La condizione per la normalizzazione dei rapporti tra Italia e San Marino? “Un’operazione di verita’ e di sostituzione della classe dirigente implicata in vicende poco edificanti”. L’incontro sotto la Madonnina tra l’ex ministro Giulio Tremonti e il segretario di Stato sammarinese al Lavoro Francesco Mussoni e’ ancora stampato in agenda: avvenne il 19 settembre scorso, alle 14, al numero civico 4 di via Tarchetti.

 Ovvero, la caserma della Guardia di finanza che fungeva da quartier generale dell’ex responsabile del Mef quando si trovava a Milano. Gianni Pecci, economista bolognese tirato in ballo da un’interpellanza del Psd per le dichiarazioni fatte al Forum “San Marino Futura” di lunedi’ scorso, non ha nessun problema a confermare alla “Dire” nei dettagli il faccia a faccia rimasto a lungo riservato.
    “Sono stato io- ci tiene a precisare Pecci- a proporre l’incontro”, a cui Mussoni ha aderito “come cittadino sammarinese che ha a cuore il suo Paese, non come segretario di Stato”. Anche perche’ l’appuntamento si svolse in maniera strettamente personale e privata. Furono presenti, oltre ai diretti interessati, solo lo stesso Pecci e il consigliere diplomatico dell’ex ministro. “Ho proposto il colloquio- spiega Pecci- sull’annosa vicenda del rapporto tra Italia e San Marino, per caldeggiare una soluzione ai problemi che stavano, e purtroppo stanno tuttora, strangolando la Repubblica”. Di certo, e’ assodato che Pecci- ex direttore di Nomisma, nel ’96 protagonista della vincente campagna elettorale di Romano Prodi- riusci’ dove in molti hanno fallito, convincendo il riottoso ex ministro dell’Economia a incontrare un rappresentante del governo sammarinese, seppur in forma privata.  A dire di Pecci, sono bastate tre motivazioni per far accettare la proposta a Tremonti: “Primo, gli spiegai che Francesco Mussoni e’ un giovane affidabile, senza scheletri negli armadi”. Secondo, Pecci fece presente le pesanti ripercussioni sul circondario italiano delle difficolta’ economiche del Titano. Infine, “gli dissi- prosegue- che non si poteva far affondare San Marino senza almeno fare un tentativo per ricondurlo nella legalita’”. Il promotore del faccia a faccia chiarisce che non fu affatto un incontro “durissimo nei toni e nei contenuti”, come lo etichetta l’interpellanza del Psd. Fu piuttosto un colloquio “lungo, cordiale, ma molto rigoroso nei contenuti”.

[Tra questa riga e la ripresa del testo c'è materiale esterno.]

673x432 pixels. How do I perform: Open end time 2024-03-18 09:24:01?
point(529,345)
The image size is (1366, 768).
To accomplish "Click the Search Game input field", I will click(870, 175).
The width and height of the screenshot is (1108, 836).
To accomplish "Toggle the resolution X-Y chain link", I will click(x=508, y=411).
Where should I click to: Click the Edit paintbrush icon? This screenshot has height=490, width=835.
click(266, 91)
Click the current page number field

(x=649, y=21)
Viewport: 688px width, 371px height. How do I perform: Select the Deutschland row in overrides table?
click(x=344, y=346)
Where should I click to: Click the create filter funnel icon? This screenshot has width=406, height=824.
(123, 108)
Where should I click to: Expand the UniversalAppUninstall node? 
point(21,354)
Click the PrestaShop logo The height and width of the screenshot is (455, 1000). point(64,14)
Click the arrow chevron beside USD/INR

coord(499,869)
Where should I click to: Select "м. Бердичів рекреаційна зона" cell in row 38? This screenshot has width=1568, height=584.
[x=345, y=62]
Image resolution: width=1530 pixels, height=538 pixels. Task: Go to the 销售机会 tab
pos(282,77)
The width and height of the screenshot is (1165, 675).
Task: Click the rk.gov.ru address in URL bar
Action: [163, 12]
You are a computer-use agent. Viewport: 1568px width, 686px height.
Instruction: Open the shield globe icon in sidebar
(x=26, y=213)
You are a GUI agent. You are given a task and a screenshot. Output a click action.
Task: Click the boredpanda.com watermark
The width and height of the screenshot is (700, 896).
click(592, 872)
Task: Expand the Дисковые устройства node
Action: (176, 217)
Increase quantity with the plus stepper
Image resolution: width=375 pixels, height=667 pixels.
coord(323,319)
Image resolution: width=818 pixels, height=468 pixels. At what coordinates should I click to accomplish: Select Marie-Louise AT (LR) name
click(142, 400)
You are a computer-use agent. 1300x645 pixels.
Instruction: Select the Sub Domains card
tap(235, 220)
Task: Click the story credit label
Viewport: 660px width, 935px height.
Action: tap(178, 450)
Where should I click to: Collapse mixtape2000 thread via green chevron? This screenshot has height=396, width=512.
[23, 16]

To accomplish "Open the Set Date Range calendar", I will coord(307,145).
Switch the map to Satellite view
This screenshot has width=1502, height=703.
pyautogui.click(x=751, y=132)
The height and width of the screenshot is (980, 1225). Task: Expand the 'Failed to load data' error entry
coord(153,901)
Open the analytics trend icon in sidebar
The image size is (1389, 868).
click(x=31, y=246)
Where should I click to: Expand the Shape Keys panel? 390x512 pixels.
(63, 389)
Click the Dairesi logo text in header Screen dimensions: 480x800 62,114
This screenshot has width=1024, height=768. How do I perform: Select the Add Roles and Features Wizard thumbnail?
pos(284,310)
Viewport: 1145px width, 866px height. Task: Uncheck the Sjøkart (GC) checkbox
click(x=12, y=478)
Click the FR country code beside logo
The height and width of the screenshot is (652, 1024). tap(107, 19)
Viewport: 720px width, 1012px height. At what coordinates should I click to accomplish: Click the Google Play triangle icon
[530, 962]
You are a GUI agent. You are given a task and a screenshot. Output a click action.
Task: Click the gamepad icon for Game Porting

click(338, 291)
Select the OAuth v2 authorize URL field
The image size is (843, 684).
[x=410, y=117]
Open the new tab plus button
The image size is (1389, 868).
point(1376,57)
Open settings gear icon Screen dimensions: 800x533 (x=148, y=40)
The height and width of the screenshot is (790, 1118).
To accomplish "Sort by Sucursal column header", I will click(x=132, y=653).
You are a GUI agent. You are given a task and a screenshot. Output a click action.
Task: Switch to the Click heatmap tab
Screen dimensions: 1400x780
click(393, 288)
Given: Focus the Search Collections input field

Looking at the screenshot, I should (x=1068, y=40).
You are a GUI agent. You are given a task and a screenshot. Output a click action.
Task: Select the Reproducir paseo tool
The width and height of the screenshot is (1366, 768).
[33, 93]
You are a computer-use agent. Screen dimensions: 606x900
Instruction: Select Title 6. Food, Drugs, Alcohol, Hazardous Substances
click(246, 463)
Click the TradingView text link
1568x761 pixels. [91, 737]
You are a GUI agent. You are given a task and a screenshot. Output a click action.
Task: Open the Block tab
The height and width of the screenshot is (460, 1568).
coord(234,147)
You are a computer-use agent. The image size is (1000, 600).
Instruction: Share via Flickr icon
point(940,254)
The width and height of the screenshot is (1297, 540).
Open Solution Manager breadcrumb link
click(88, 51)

    Infatti, l’allora ministro Tremonti fece presente a Mussoni che in sede Ecofin, come rappresentante dello Stato italiano, spesso era oggetto di rimostranze per presunti episodi di irregolarita’ in cui San Marino risultava coinvolta. “Queste rimostranze si ripetevano sistematicamente da molto tempo- riferisce l’economista bolognese- e il ministro era sotto pressione perche’ lo Stato italiano intervenisse per far cessare ogni pratica illegale legata alla gestione finanziaria di San Marino”. Pecci continua a descrivere le fasi dell’incontro nei dettagli: il segretario di Stato per il Lavoro ha avuto la possibilita’ di replicare, non entrando nel merito delle indagini della magistratura, di cui non era a conoscenza. Piuttosto, “Mussoni ha assicurato che il suo Paese era avviato verso una modifica delle regole in direzione della trasparenza, un percorso che avrebbe dovuto ridurre, se non eliminare queste supposte pratiche”. L’esito dell’incontro si puo’ sintetizzare nel “forte invito” lanciato dell’allora ministro italiano “a provvedere al cambiamento delle persone e dei meccanismi”.
    Per la normalizzazione dei rapporti tra i due Paesi, Tremonti aveva posto la condizione, conclude Pecci, che il Titano avviasse “un’operazione di verita’ e di sostituzione della classe dirigente implicata in vicende poco edificanti”.